■ EXCERPTED TEXT:
Buying Journos, Censoring Watchdogs: Old Story--But No Less Wrong

Buying Journalists: A 70-Year Tradition of Dishonor and Corruption With all the news about Armstrong Williams and other paid lobbyists masquerading as pundits, it's important to note that this disgusting practice has been going on for years, both in industry and in government.

All the way back to 1936 and 1937, Hill & Knowlton was paying journalists to write favorable stories for its steel-industry clients, as chronicled in the new book, The Voice of Business: Hill & Knowlton and Postwar Public Relations, by Karen S. Miller (The University of North Carolina Press, Chapel Hill and London, 1999), and reported by Eveline Lubbers of Spinwatch.

She writes:
Hill and Knowlton sponsored antiunion messages appearing in the news media. George Sokolsky, a columnist for the New York Herald Tribune and periodicals such as the Atlantic Monthly received $28,599 from H&K from June 1936 to February 1938, chiefly for consultation to the American Iron and Steel Institute. When writing against the steelworkers union, his articles failed to mention his connection to H&K or the Institute.
A decade later, the New York Times on a Pulitzer for its post-Hiroshima reportage--a series of articles lauding the nuclear program, written by William Laurence.

Amy Goodman of Democracy Now, along with her brother David, are calling for the Times to be stripped of its Pulitzer, because...
It turns out that William L. Laurence was not only receiving a salary from The New York Times. He was also on the payroll of the War Department. In March 1945, General Leslie Groves had held a secret meeting at The New York Times with Laurence to offer him a job writing press releases for the Manhattan Project, the U.S. program to develop atomic weapons. The intent, according to the Times, was "to explain the intricacies of the atomic bomb's operating principles in laymen's language." Laurence also helped write statements on the bomb for President Truman and Secretary of War Henry Stimson.
(And for those who might accuse me of an anti-GOP bias, please note that this was during the Democratic administration of Harry Truman.)

Censors as Well as Spinners

Meanwhile, another disturbing trend: government policy wonks are inviting large corporate interests--or bureaucrats who came through the revolving door and used to work for the industries they're supposed to regulate--to edit repots before they're made public. We saw this in the widely-reported story about White House staffer Philip Cooney editing out "negative" references (i.e., those that gave credence to the idea that global warming is a serious problem).

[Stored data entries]
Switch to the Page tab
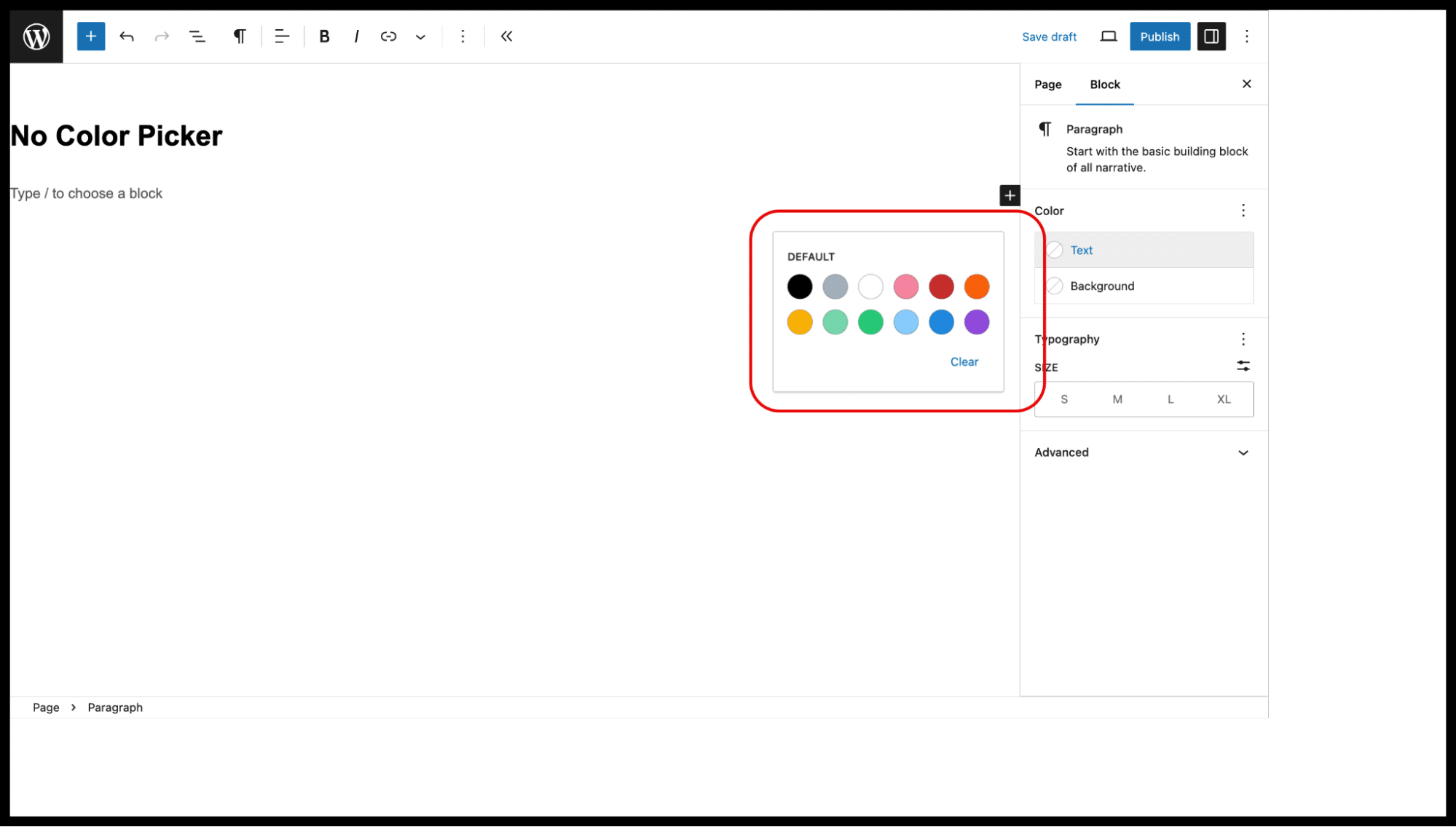This screenshot has height=827, width=1456. pyautogui.click(x=1049, y=85)
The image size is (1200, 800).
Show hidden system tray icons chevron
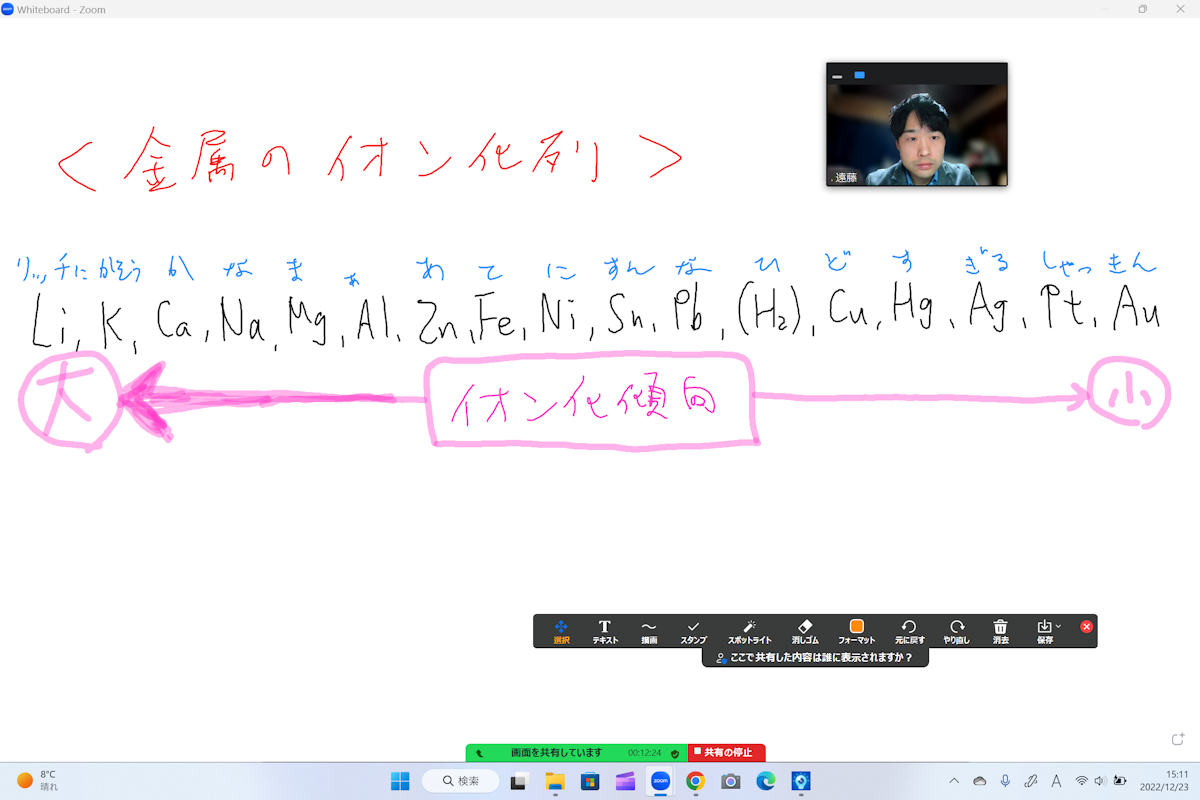953,781
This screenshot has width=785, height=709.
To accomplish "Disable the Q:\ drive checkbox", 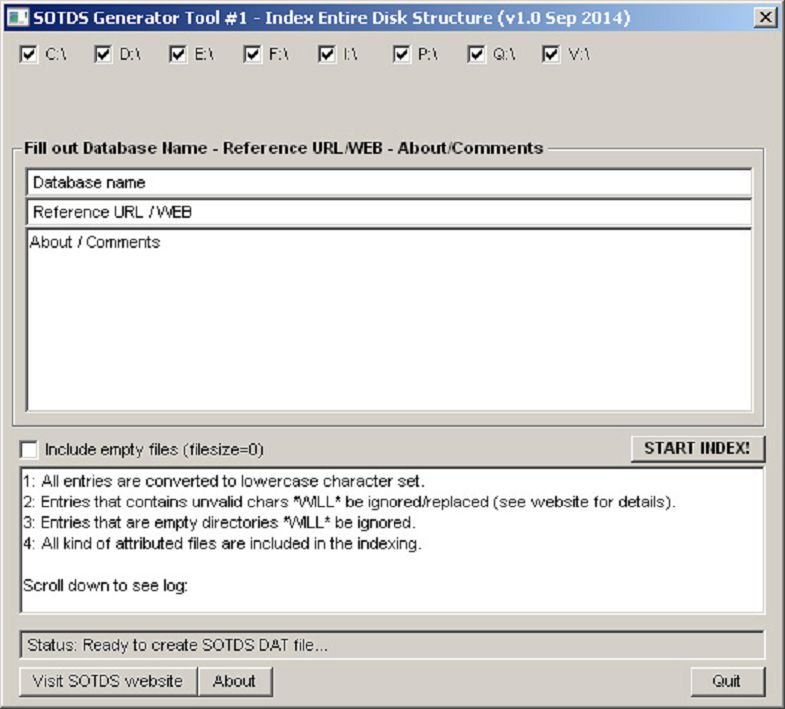I will pyautogui.click(x=476, y=55).
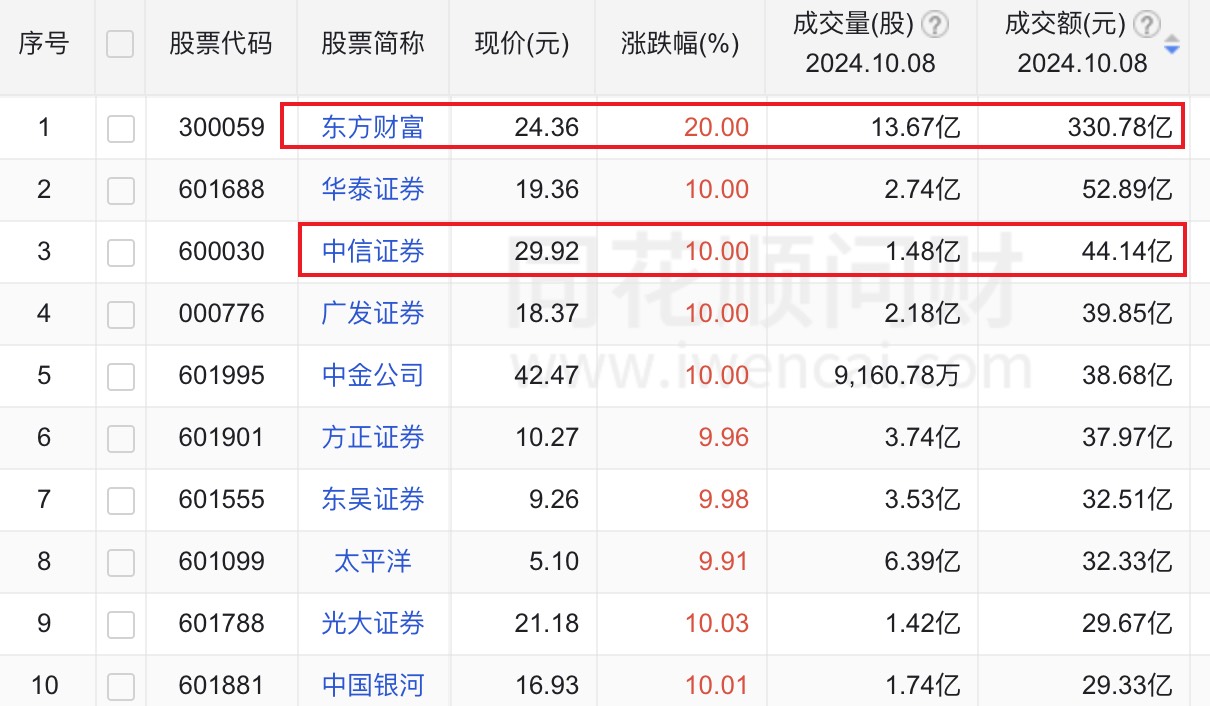Open 华泰证券 stock details
The width and height of the screenshot is (1210, 706).
tap(373, 190)
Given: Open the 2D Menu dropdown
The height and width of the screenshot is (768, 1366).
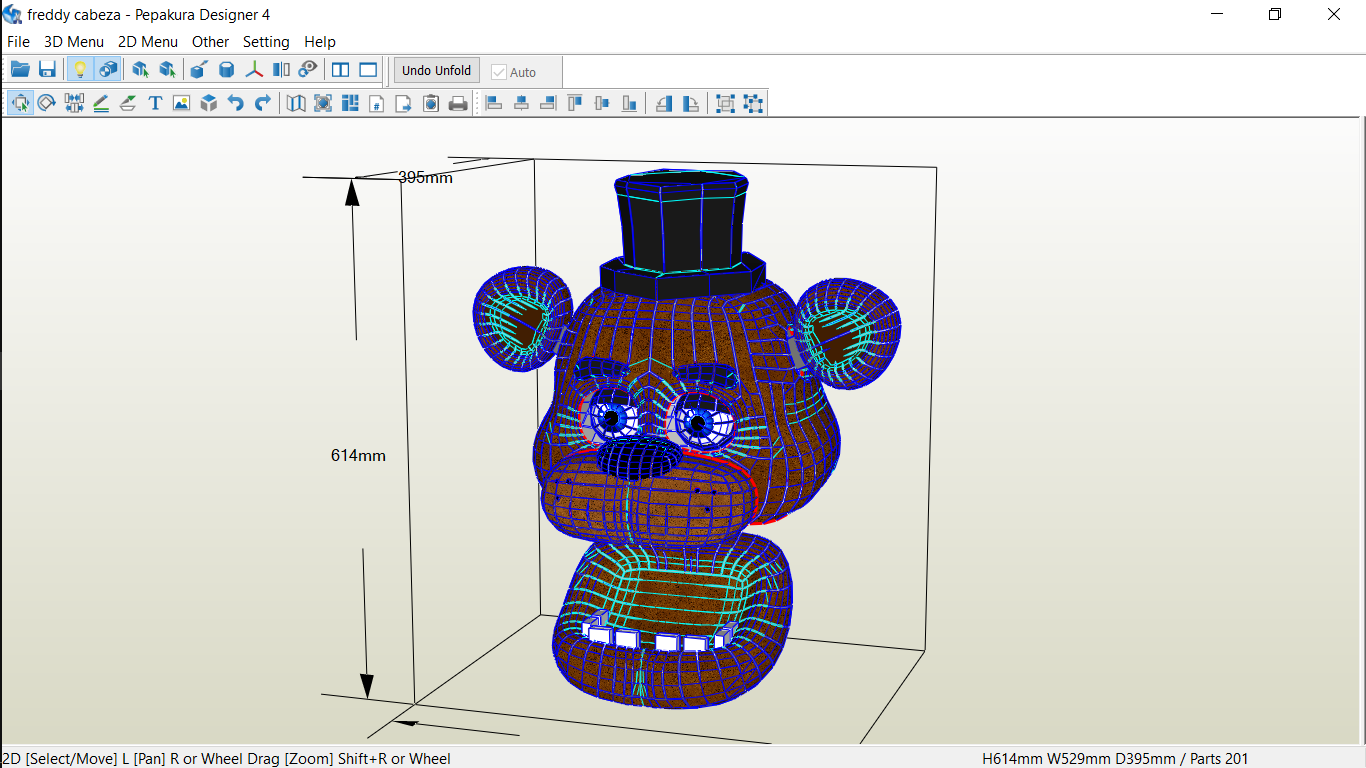Looking at the screenshot, I should (x=148, y=42).
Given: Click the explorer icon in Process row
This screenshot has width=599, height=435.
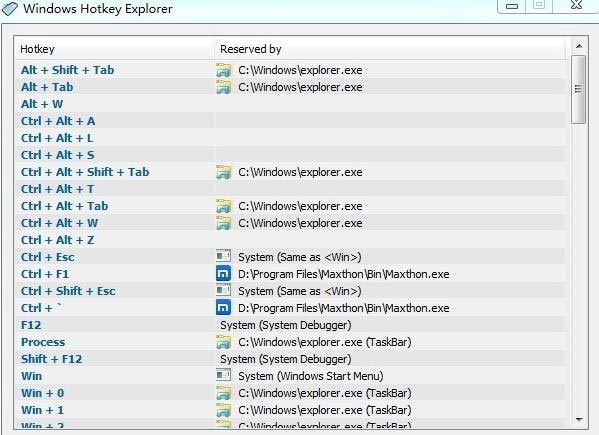Looking at the screenshot, I should 223,342.
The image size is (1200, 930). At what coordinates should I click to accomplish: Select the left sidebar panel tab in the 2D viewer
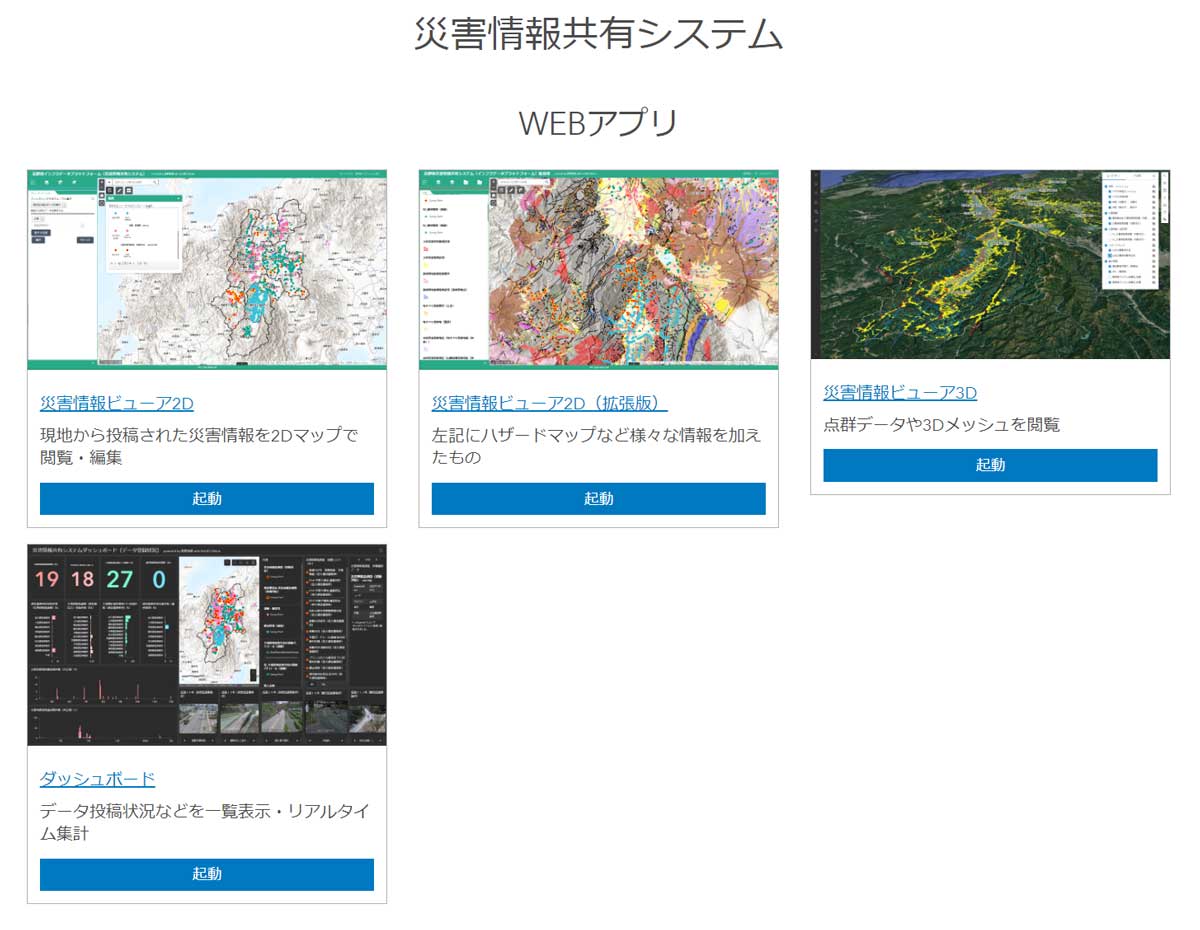pos(42,194)

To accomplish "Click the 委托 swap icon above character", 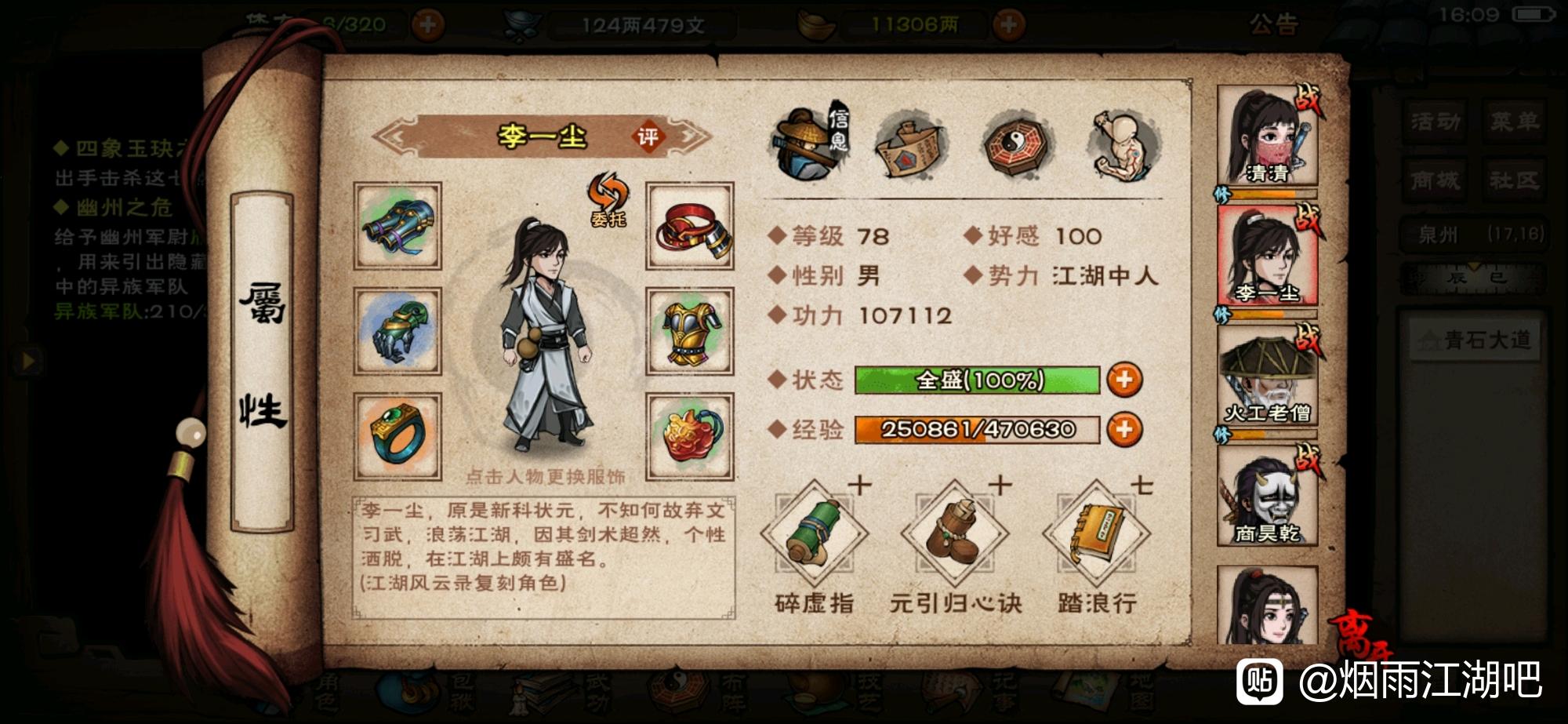I will [x=608, y=200].
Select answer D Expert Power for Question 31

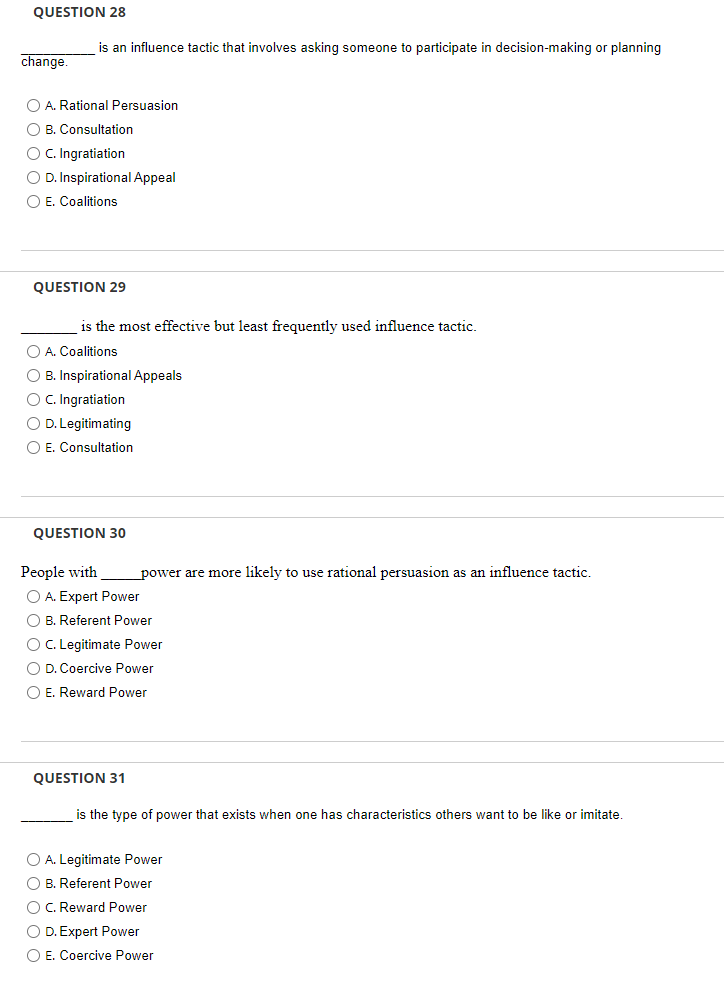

■ TASK ITEM: Output the passage of the text on paid journalists from "Buying Journos, Censoring" up to and including "and in government.", reproducing it word for word.

■ YOUR SOLUTION:
Buying Journos, Censoring Watchdogs: Old Story--But No Less Wrong

Buying Journalists: A 70-Year Tradition of Dishonor and Corruption With all the news about Armstrong Williams and other paid lobbyists masquerading as pundits, it's important to note that this disgusting practice has been going on for years, both in industry and in government.